# Calligraphy pen kit help



## NittanyLion (Aug 18, 2014)

I need options on a calligraphy pen with an ink cartridge.  I have someone who wants one.....the only option I see is the 5mm calligraphy nib from CSUsA paired with the Jr. Gent(or similar).

She does not want a dip pen.  Any other options?  Has anyone used this nib?  Thoughts on it if you have?


----------



## duncsuss (Aug 18, 2014)

I've used the Nemosine 0.8mm calligraphic nib from xFountainPens.com but it's a #6 nib. (I think the Jr Gent only takes a #5 nib, but could be wrong on that.)

xFountainPens.com also sell sets of Knox nibs that include obliques, but again I think they are #6. They have an 'customer service chat' on the website, I found them helpful when I had a few questions.


----------



## Sylvanite (Aug 19, 2014)

I made my Wand Pen using an Osmiroid front section.  It's a calligraphy nib that takes a standard fountain pen cartridge or converter.

I hope that helps,
Eric


----------



## duncsuss (Aug 19, 2014)

One thing I forgot to ask -- what exactly does your friend mean by "calligraphy"?

To some people, it means "italic script" -- to others it means "copperplate script". The nib requirements for them are quite different (square cut oblique versus fine point flexible.)

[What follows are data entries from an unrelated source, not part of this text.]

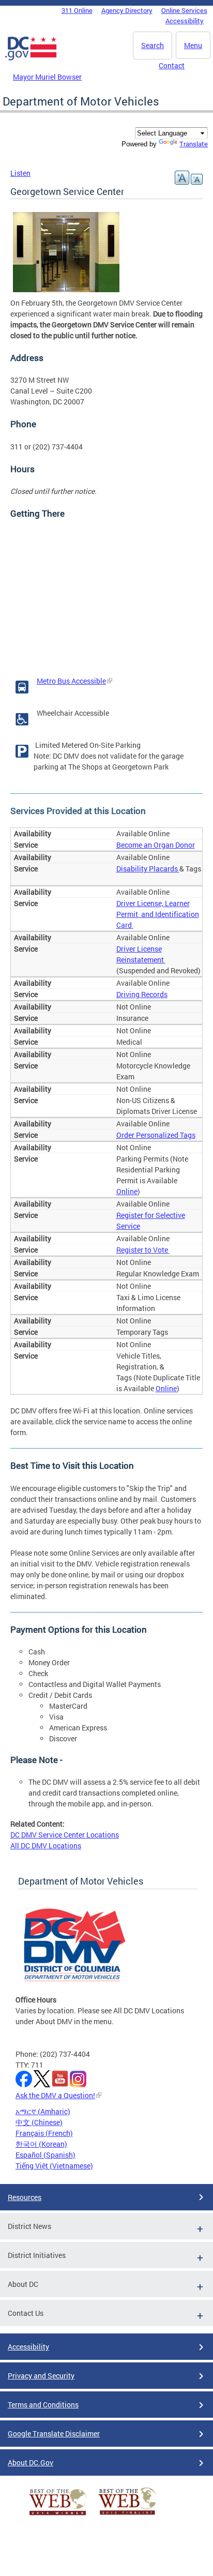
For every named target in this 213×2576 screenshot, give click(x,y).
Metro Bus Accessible (71, 681)
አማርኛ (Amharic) (43, 2111)
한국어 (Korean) (41, 2144)
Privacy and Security (41, 2376)
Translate (193, 143)
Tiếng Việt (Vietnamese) (54, 2166)
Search (152, 45)
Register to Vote (143, 1250)
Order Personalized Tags (155, 1135)
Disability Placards (147, 868)
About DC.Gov (30, 2462)
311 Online (77, 10)
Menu (193, 45)
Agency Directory (127, 10)
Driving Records (142, 994)
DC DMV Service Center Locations (64, 1835)
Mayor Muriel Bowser (47, 77)
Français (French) (44, 2133)
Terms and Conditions (43, 2404)
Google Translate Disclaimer (54, 2433)
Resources (24, 2197)
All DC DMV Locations (45, 1845)
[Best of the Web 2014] (58, 2515)
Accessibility (184, 20)
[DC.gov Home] (31, 58)
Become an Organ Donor (155, 845)
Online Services (184, 10)
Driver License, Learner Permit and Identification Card (157, 914)
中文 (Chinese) (39, 2122)
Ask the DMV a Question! (55, 2095)
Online (127, 1191)
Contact (172, 65)
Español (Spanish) (45, 2155)
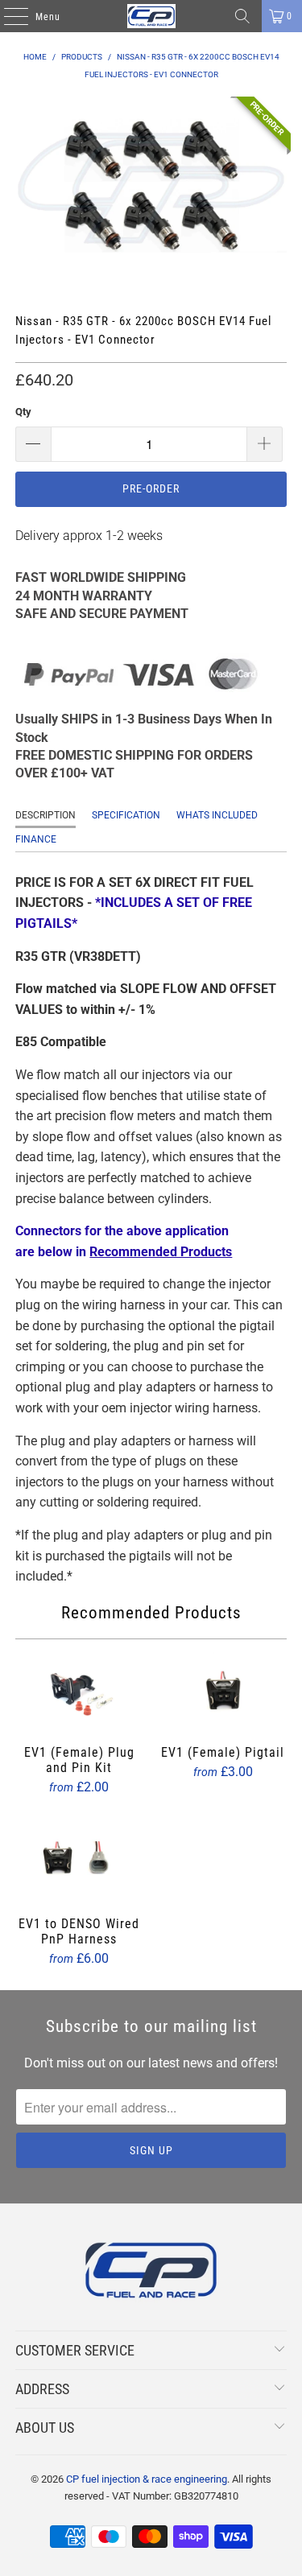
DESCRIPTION (45, 815)
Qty (23, 412)
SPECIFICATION (126, 815)
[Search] (242, 16)
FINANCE (35, 839)
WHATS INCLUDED (217, 815)
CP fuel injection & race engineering (146, 2479)
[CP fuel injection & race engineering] (151, 16)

My earlier comment was based on nibs for "italic script". (I've never done flex nibs.)


----------



## wood-of-1kind (Aug 19, 2014)

I did a custom job for one of my customers using this very same nib from CSUSA. She likes the way it writes. I used it on a Baron kit.


----------



## NittanyLion (Aug 19, 2014)

duncsuss said:


> One thing I forgot to ask -- what exactly does your friend mean by "calligraphy"?
> 
> To some people, it means "italic script" -- to others it means "copperplate script". The nib requirements for them are quite different (square cut oblique versus fine point flexible.)
> 
> My earlier comment was based on nibs for "italic script". (I've never done flex nibs.)




Good point...I better clarify.  Thanks!


----------